Locate each line below that contains the word "icon", and copy those lines in full.

═════ SUPPLIED MATERIAL

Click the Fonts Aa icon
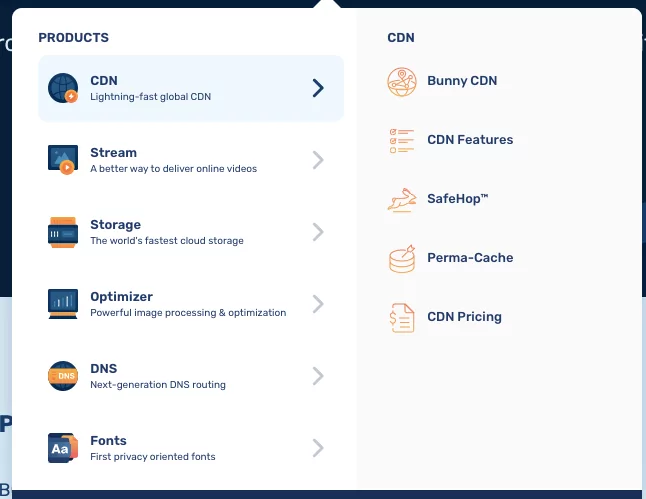 (63, 448)
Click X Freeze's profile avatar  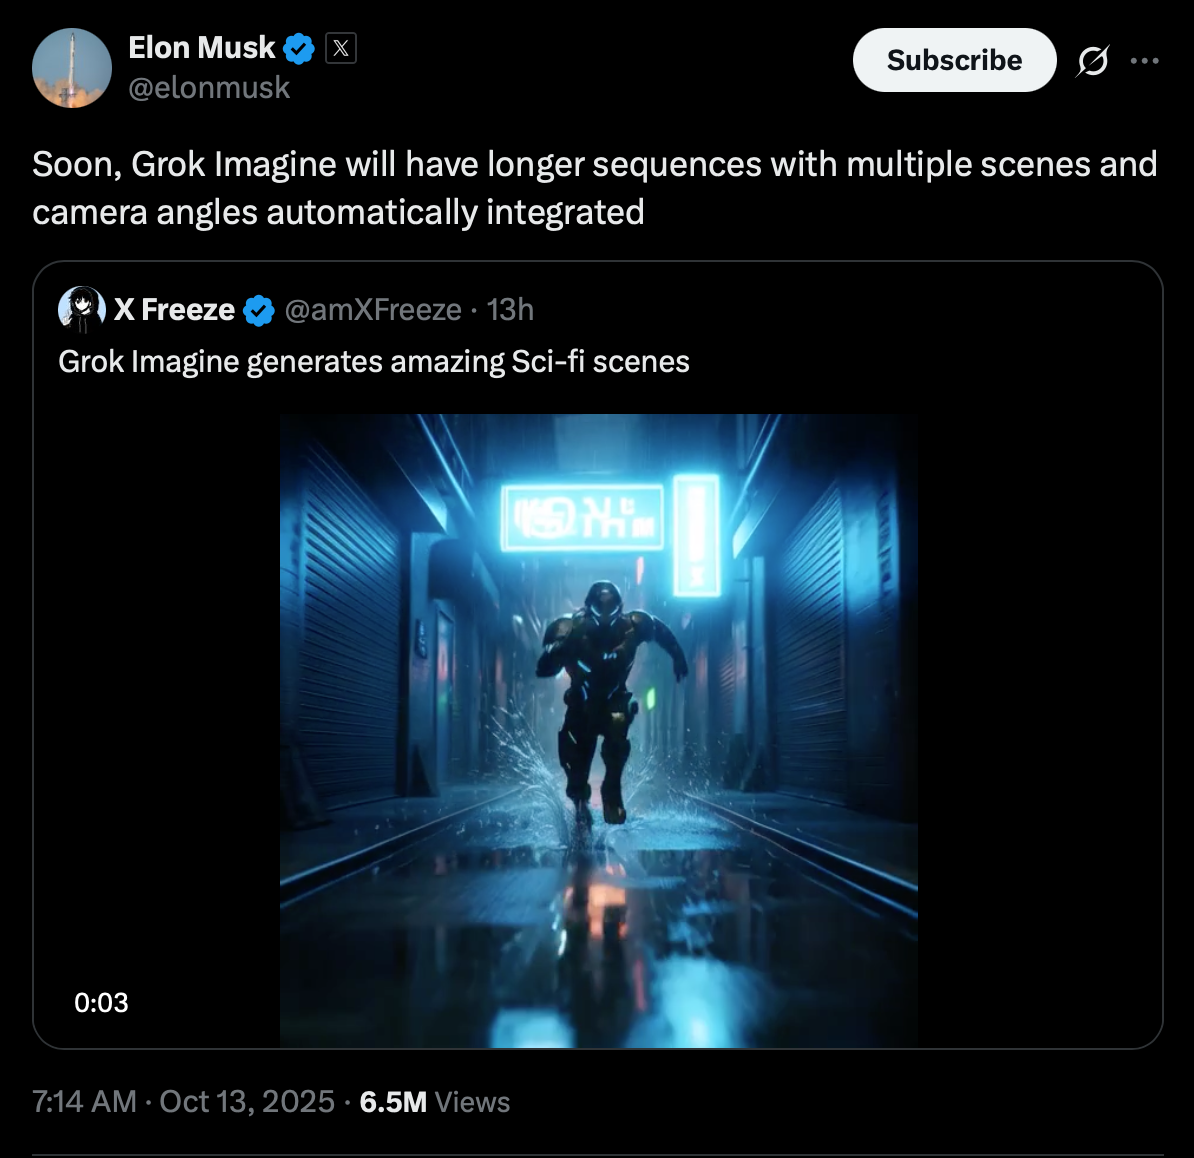click(82, 309)
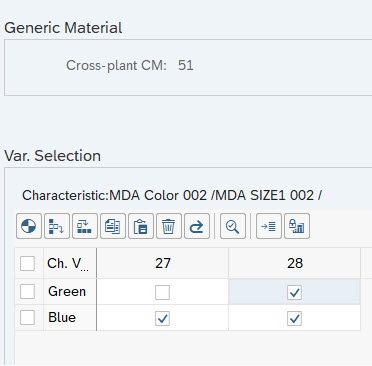Tick the Green row selection checkbox
The height and width of the screenshot is (366, 372).
click(27, 291)
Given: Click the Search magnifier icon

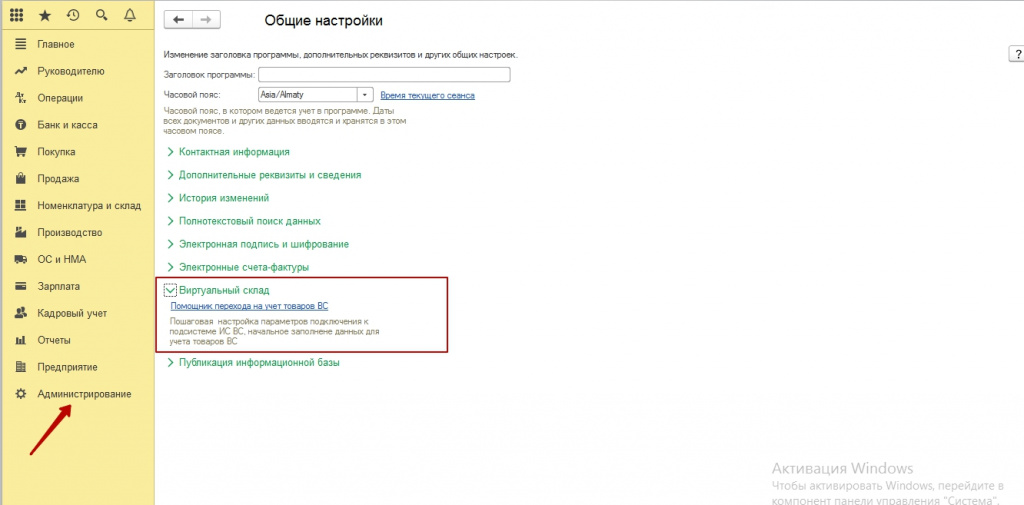Looking at the screenshot, I should point(101,16).
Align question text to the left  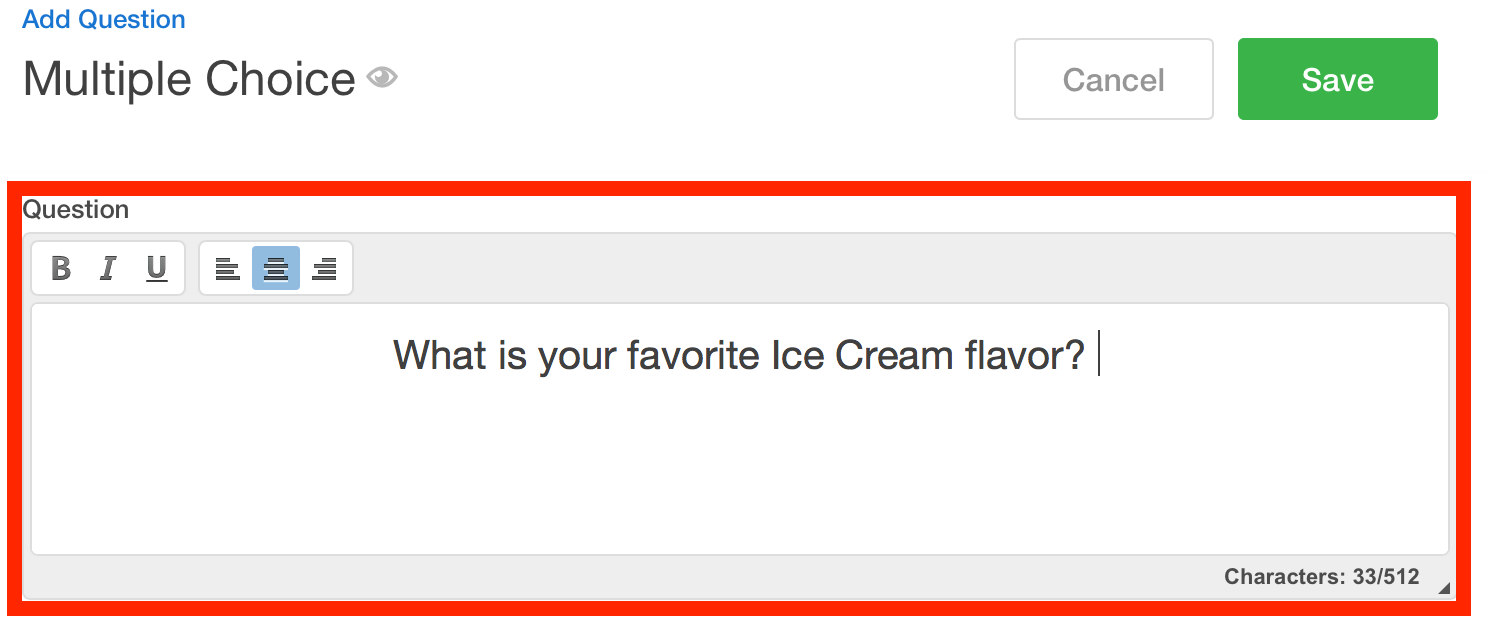[x=228, y=268]
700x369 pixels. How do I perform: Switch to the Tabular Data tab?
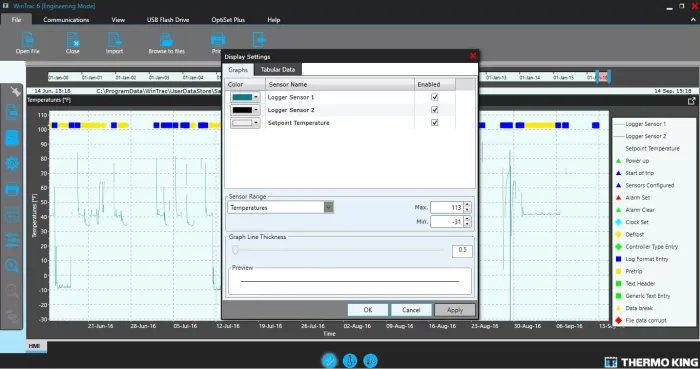pyautogui.click(x=278, y=70)
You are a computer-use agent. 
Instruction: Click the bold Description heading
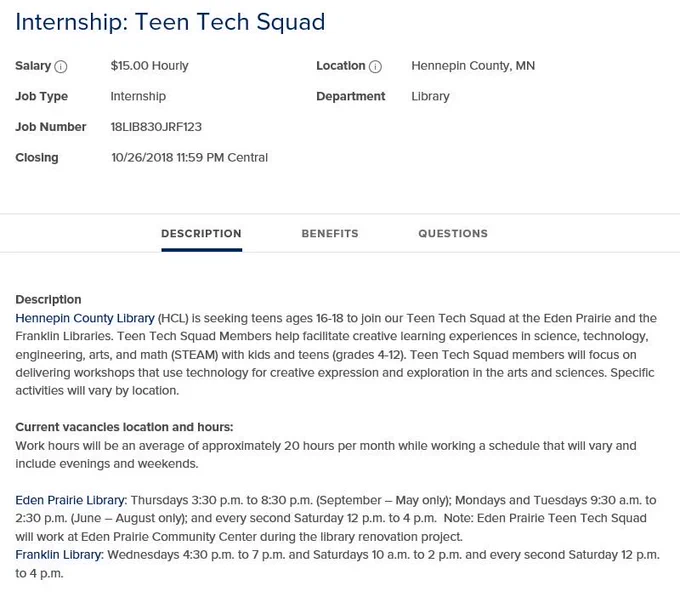coord(48,300)
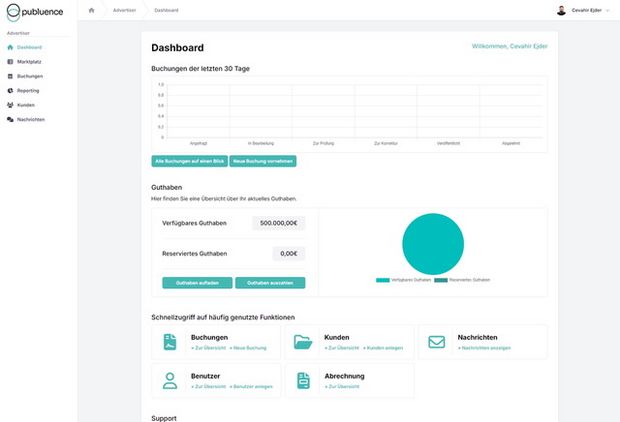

══════════

# TASK RESPONSE
Click the Fonts Aa icon
Given: Click the Search magnifier icon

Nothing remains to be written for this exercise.